Erika D. Smith

Next up for Women’s March? Hopefully not another family feud

More than 20,000 participants gathered at Southside Park during the Women's March on Sacramento last Saturday.
More than 20,000 participants gathered at Southside Park during the Women's March on Sacramento last Saturday.

“You have reached the end of the march!”

A brown-haired woman shouted the words again and again as tens of thousands of protesters, many of them sporting pink hats and ponchos to ward off the rain, came to a halt on Market Street. The Ferry Building loomed ahead in the darkness, just beyond Justin Herman Plaza.

“Either go left or go right,” she yelled, smiling warmly. “Thanks for marching!”

It was a somewhat abrupt and disconcerting end to an otherwise exuberant Women’s March in San Francisco, one of the last so-called “sister marches” to wrap up on Saturday. Sacramento’s ended hours earlier under similarly dreary conditions.

It was clear many people didn’t want to leave, though, or return to the real world where Donald Trump is president and people’s rights are at risk. “What now?” I heard a few women ask each other, rebellious grins still plastered on their faces, but fear starting to creep back into their eyes.

Indeed, what now?

More than 3 million people showed up for Women’s Marches across the United States, according to FiveThirtyEight, and thousands more made their voices heard in Europe, Africa and even Antarctica.

In Washington, D.C., the main rally brought more than 500,000 people to the Capitol Mall, dwarfing the crowd that showed up for Trump’s inauguration. In California, grandmothers and suburbanites who never even thought about protesting flooded public transit and braved the rain and cold for hours.

Watching in Sacramento and later in San Francisco, it was hard not to be awed by the wave of grassroots activism that Trump has unleashed. It’s testament to the anger and fear that his presidency has inspired.

But pulling off a gigantic protest is one thing. Getting those protesters to take the next step and work towards a common goal is quite another. Turning emotionally driven activism into sober public policy is what has to happen, though, or “the resistance” will fizzle as fast as the Occupy movement did.

So far, there hasn’t been much of a coordinated effort to do that. The Women’s March website is collecting e-mail addresses and has posted some suggestions for people to take in the first 100 days of Trump’s presidency. But there’s clearly still a lot of work to be done.

As David Axelrod, a chief strategist for former President Barack Obama, tweeted on Saturday: “This outpouring today is extraordinary and inspiring. But if all this energy isn’t channeled into sustained pol(itical) action, it will mean little.”

That’s a tall order, particularly for a new generation of progressives with often warring agendas.

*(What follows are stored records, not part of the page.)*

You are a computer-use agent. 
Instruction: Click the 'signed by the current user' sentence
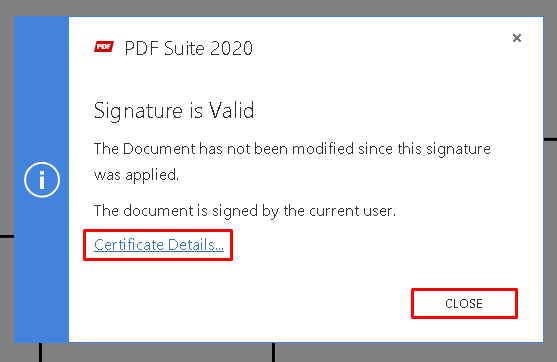(x=245, y=211)
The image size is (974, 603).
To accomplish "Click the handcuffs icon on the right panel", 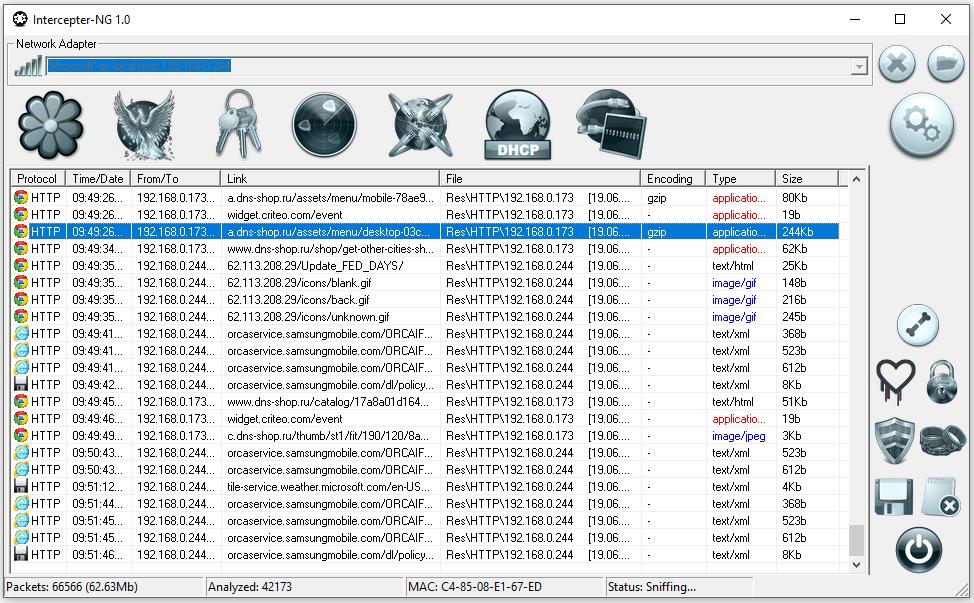I will 941,440.
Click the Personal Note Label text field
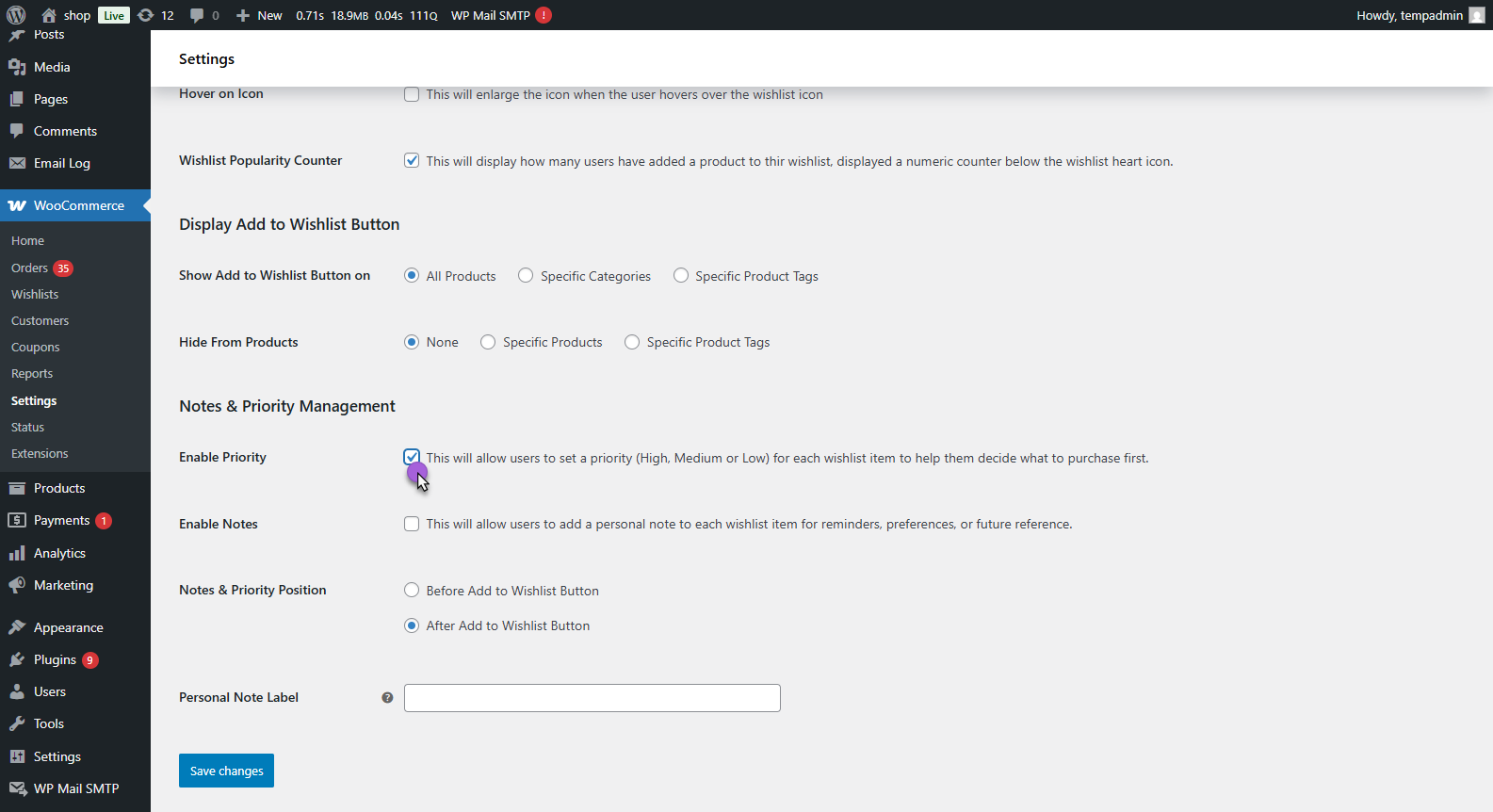1493x812 pixels. (x=592, y=698)
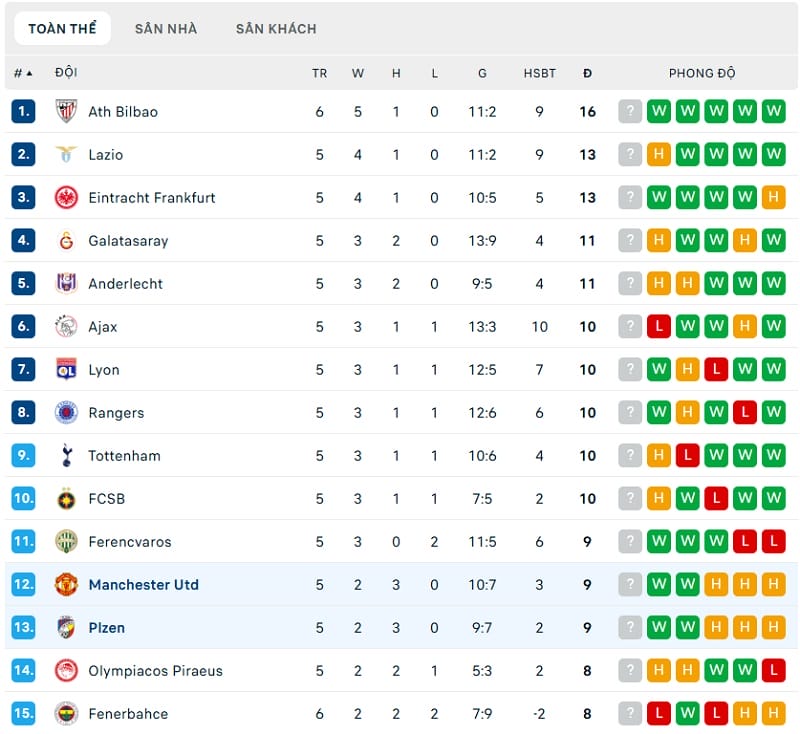Screen dimensions: 800x734
Task: Click the Galatasaray club logo
Action: coord(66,241)
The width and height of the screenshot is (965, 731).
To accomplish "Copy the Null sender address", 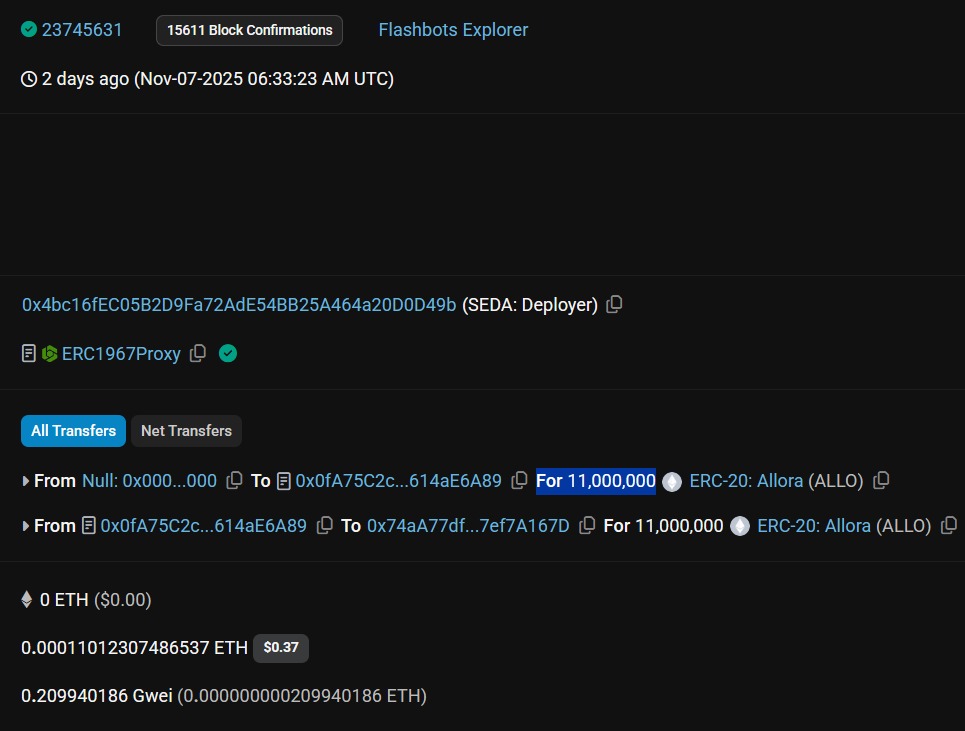I will pyautogui.click(x=234, y=481).
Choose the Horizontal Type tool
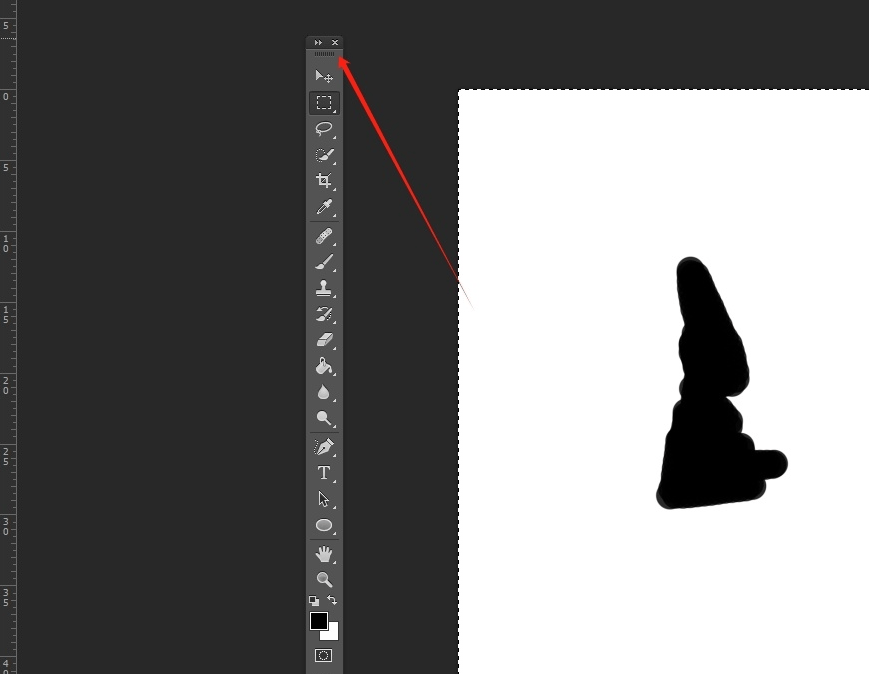 (x=324, y=473)
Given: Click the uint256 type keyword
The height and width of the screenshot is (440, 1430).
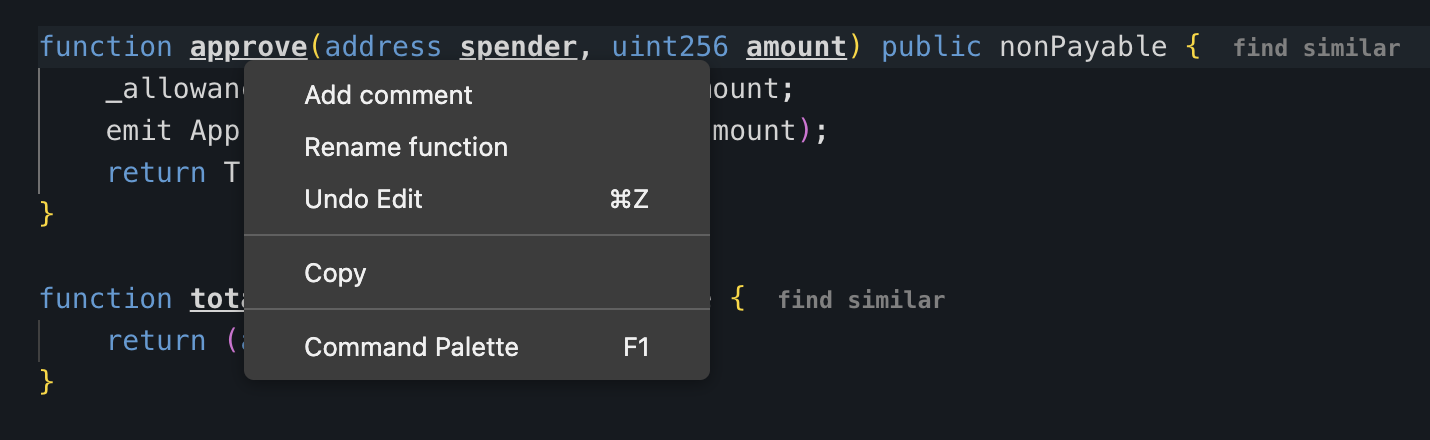Looking at the screenshot, I should pyautogui.click(x=670, y=47).
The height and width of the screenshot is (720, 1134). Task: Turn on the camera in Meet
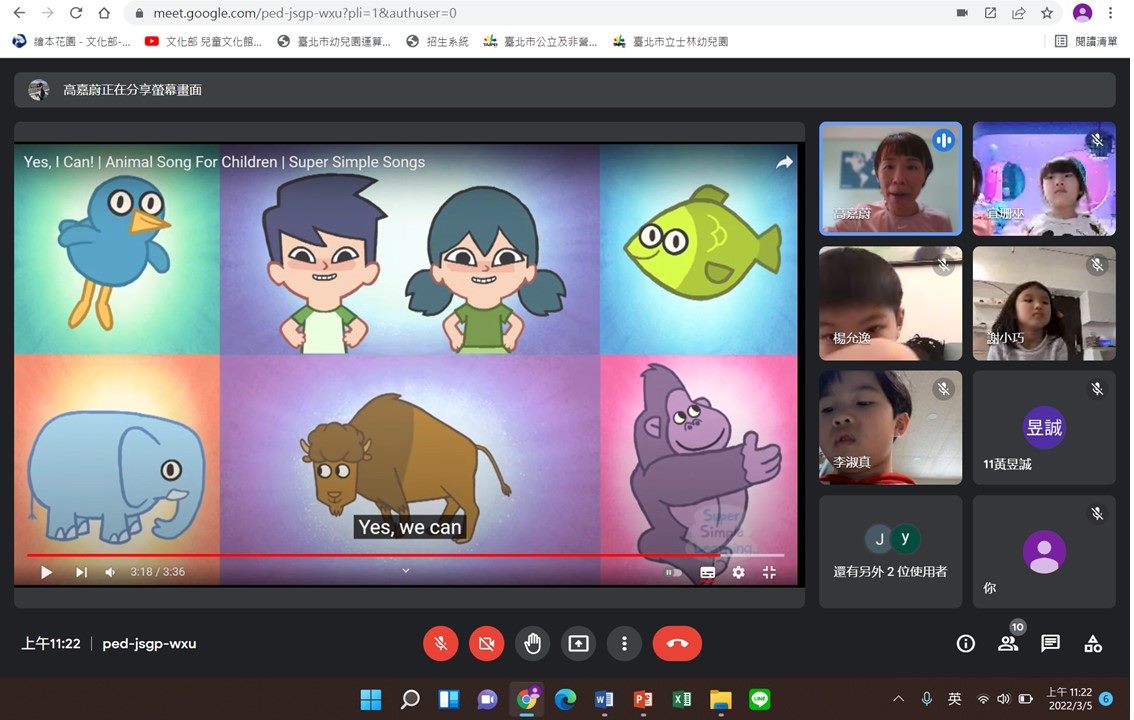pyautogui.click(x=486, y=643)
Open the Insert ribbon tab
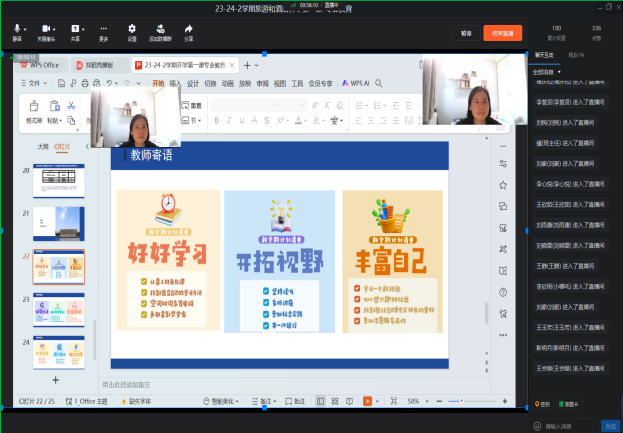Image resolution: width=623 pixels, height=433 pixels. pyautogui.click(x=175, y=84)
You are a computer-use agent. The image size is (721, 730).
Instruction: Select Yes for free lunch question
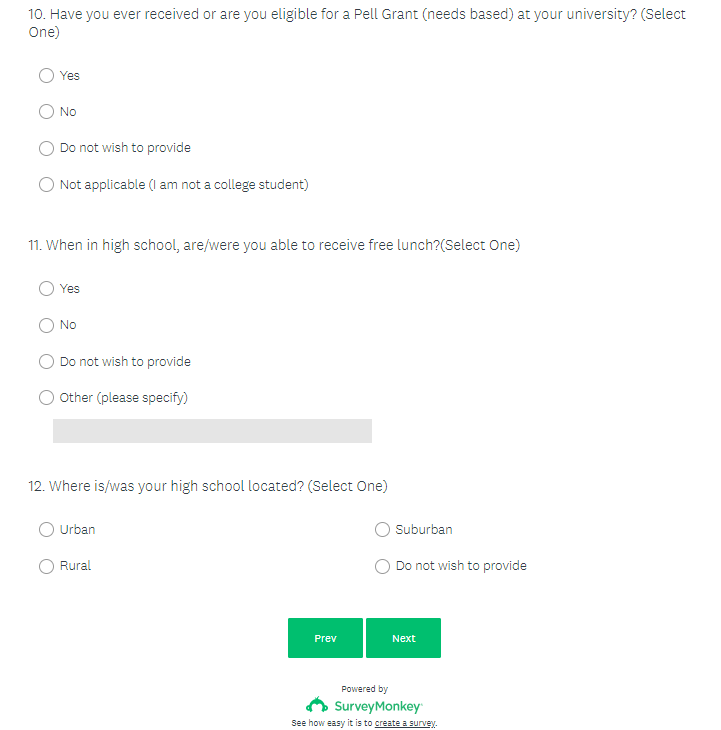pyautogui.click(x=46, y=289)
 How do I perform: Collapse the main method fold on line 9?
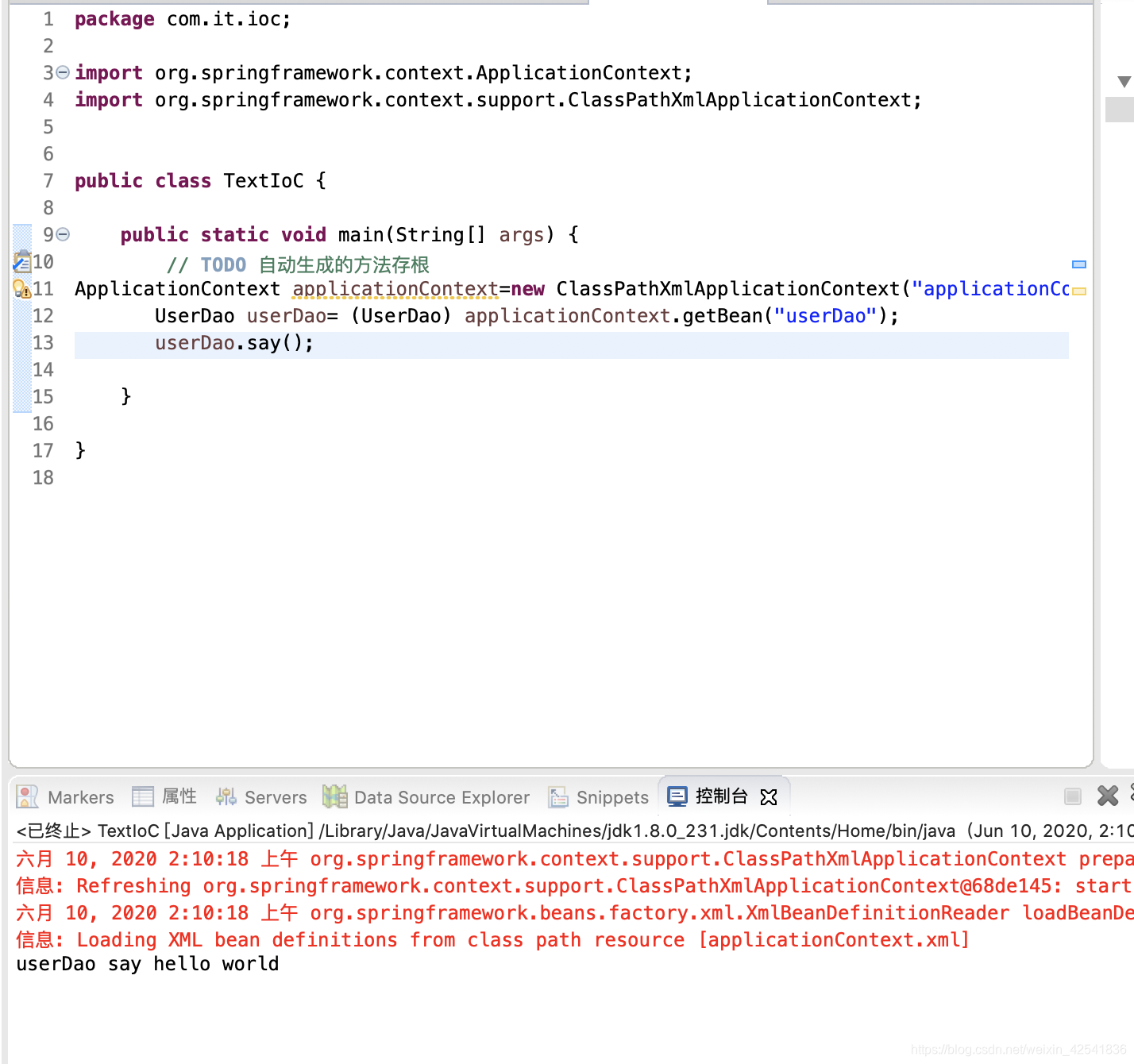(63, 234)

As I wrote last week, the Obama administration’s biggest legacy is that millions of historically marginalized Americans have more rights today than they did when he took office. Same-sex couples can now get married. Undocumented immigrants who haven’t committed crimes don’t have to fear deportation. Black people can take some measure of comfort knowing the U.S. Justice Department is monitoring police departments for civil rights abuses. Transgender people can serve openly in the military.

These newly won rights are now at risk from a Trump administration, though, just like the rights of women. And so, even in planning the Women’s March, there was disagreement over how and whether to address all of those concerns.

Women of color wanted to be heard. To carry “Black Lives Matter” signs, not just “My Body, My Right” signs. Transgender women wanted to talk about discrimination they face. White feminists, mostly worried about losing abortion rights and disgusted by a president who fat shames women and who admitted to sexual assault, didn’t want to muddy the message of protest.

In some cities, including Portland, the infighting threatened to stop the march before it ever started.

In the end, there was compromise. For the Women’s March on Washington, that meant bringing in transgender activist Janet Mock to speak, as well as the Mother’s of the Movement, alongside traditional feminists such as Gloria Steinem and Planned Parenthood President Cecile Richards.

In the end, inclusion is always better.

But that’s the double-edged sword of Obama-era identity politics. And Republicans only see the side that cuts. I’ll never forget the way House Speaker Paul Ryan took Democrats to task at last summer’s Republican National Convention for “dividing people” with their policies.

“In America, aren’t we all supposed to see beyond class or ethnicity or all those other lines drawn to set us apart and lock us in groups?” he asked in exasperation, to the applause of the mostly white delegates. “...We are all equal!”

My guess is most of the people who came out for Women’s Marches understand that while we should all be treated equally in America, we’re not. The glass ceiling still exists for women in the highest echelons of corporations and government, even in California. The pay gap is real. So is the misogyny. And all of this is worse for women of color, lesbians and transgender women.

That has to change. But to do that, like-minded Americans have to keep finding ways to collaborate on causes like the Women’s March, and go beyond that by organizing, advocating and running for office.

Proving that people’s differences are strengths to be harnessed, not weaknesses to be avoided and ignored, will be as much of a referendum on progressive policies as any effort to stop Trump from undoing them.

“Women’s rights are human rights” is a nice slogan. But let’s be honest. This is bigger than just women’s rights.